_TASK DIRECTIONS_
Find the line that contains "This screenshot has width=183, height=119.". Restate it and each following line exactly, through the end of the records.

[Records from a data source]
[Start of Attachment]
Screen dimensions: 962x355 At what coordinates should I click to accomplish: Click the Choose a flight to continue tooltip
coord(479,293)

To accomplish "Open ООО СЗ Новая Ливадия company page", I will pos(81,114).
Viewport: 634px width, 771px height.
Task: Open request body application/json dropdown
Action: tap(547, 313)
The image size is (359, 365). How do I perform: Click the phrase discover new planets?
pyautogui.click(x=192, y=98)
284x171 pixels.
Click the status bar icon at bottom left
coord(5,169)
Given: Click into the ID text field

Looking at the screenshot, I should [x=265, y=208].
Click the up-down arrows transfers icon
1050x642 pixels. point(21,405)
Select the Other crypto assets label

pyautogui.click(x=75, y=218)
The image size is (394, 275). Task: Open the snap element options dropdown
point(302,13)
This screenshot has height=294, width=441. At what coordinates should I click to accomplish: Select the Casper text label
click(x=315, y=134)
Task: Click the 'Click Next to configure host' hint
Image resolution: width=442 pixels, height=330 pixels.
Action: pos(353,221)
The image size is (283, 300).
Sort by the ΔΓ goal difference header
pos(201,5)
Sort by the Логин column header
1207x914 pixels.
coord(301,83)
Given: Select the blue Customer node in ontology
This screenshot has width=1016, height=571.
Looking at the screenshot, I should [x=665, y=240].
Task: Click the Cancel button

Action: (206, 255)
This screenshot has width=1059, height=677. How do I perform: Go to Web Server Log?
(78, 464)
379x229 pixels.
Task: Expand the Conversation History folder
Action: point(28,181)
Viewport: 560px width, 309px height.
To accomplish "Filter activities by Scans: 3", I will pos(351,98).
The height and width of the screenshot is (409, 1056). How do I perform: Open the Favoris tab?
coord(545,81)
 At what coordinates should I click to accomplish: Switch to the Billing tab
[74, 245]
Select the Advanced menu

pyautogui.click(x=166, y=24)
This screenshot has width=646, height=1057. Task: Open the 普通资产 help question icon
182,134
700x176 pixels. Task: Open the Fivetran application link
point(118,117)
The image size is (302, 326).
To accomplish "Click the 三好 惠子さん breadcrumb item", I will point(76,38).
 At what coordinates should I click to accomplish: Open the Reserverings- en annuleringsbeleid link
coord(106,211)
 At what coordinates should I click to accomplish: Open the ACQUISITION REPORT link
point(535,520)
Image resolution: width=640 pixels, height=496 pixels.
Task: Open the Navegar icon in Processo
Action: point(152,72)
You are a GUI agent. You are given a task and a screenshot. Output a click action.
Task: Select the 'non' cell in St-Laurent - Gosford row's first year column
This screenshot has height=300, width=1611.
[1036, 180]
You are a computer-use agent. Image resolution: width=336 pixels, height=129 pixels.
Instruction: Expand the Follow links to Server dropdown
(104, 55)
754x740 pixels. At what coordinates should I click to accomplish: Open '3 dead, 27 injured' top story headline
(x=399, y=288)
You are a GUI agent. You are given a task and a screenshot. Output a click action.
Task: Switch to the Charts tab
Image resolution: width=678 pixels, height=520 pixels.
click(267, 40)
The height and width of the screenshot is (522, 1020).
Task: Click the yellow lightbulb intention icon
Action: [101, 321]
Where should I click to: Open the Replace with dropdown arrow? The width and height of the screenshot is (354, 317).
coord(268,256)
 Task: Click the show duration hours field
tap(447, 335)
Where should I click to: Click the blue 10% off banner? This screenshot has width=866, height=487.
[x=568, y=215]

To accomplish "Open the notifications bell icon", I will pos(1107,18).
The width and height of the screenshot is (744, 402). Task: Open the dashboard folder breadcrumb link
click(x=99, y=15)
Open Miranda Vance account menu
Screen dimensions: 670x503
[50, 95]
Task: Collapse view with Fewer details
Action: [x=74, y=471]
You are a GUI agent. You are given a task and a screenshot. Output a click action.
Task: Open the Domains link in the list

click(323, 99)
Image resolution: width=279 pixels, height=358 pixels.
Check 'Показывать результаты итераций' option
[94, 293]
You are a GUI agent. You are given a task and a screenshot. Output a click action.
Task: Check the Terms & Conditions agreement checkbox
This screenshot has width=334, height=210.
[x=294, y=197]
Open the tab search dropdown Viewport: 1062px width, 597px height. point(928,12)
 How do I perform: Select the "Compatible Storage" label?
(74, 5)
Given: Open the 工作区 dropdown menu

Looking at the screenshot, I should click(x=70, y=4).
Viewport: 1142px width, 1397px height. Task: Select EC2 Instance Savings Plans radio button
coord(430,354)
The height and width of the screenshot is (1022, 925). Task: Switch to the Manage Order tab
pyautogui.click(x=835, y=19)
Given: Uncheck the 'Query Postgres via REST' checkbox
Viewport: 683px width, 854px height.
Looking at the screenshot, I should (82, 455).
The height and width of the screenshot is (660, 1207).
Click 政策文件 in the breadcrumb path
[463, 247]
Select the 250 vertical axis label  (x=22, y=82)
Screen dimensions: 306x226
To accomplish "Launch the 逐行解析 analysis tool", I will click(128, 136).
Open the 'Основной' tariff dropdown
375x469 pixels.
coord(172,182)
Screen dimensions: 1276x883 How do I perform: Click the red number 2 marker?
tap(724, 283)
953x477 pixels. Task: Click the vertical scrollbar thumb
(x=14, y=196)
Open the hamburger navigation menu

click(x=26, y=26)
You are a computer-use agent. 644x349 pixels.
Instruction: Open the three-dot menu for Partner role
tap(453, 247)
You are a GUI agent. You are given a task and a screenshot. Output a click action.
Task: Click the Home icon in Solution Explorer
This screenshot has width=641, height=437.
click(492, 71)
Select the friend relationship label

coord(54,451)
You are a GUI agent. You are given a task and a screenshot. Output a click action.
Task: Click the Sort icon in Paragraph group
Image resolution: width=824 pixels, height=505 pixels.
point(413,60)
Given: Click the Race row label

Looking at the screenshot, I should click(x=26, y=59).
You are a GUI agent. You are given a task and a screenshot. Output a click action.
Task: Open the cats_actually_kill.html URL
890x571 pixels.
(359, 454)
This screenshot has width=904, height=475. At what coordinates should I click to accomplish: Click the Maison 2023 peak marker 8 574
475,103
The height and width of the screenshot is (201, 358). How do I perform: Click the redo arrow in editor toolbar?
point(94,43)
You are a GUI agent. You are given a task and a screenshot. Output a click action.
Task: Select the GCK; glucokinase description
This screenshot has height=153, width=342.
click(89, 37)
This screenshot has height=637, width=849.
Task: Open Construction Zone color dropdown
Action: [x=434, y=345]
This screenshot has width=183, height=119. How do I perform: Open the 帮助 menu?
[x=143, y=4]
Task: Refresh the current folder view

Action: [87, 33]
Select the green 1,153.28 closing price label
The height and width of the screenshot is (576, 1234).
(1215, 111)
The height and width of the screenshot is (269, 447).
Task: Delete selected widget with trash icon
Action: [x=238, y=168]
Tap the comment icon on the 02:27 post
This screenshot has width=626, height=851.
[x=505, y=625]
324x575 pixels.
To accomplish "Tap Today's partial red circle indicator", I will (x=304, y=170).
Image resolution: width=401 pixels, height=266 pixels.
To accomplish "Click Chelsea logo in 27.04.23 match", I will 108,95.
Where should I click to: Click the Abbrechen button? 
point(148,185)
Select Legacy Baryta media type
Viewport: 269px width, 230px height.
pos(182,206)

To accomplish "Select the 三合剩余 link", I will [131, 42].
[End of Attachment]
_RESPONSE TO THE EXERCISE_
This screenshot has width=183, height=119. How do I perform: Open the 帮助 menu?
[x=143, y=4]
Task: Refresh the current folder view

Action: [87, 33]
Select the green 1,153.28 closing price label
The height and width of the screenshot is (576, 1234).
(1215, 111)
The height and width of the screenshot is (269, 447).
Task: Delete selected widget with trash icon
Action: [x=238, y=168]
Tap the comment icon on the 02:27 post
This screenshot has width=626, height=851.
[x=505, y=625]
324x575 pixels.
To accomplish "Tap Today's partial red circle indicator", I will (x=304, y=170).
Image resolution: width=401 pixels, height=266 pixels.
To accomplish "Click Chelsea logo in 27.04.23 match", I will 108,95.
Where should I click to: Click the Abbrechen button? 
point(148,185)
Select Legacy Baryta media type
Viewport: 269px width, 230px height.
pos(182,206)

To accomplish "Select the 三合剩余 link", I will [131, 42].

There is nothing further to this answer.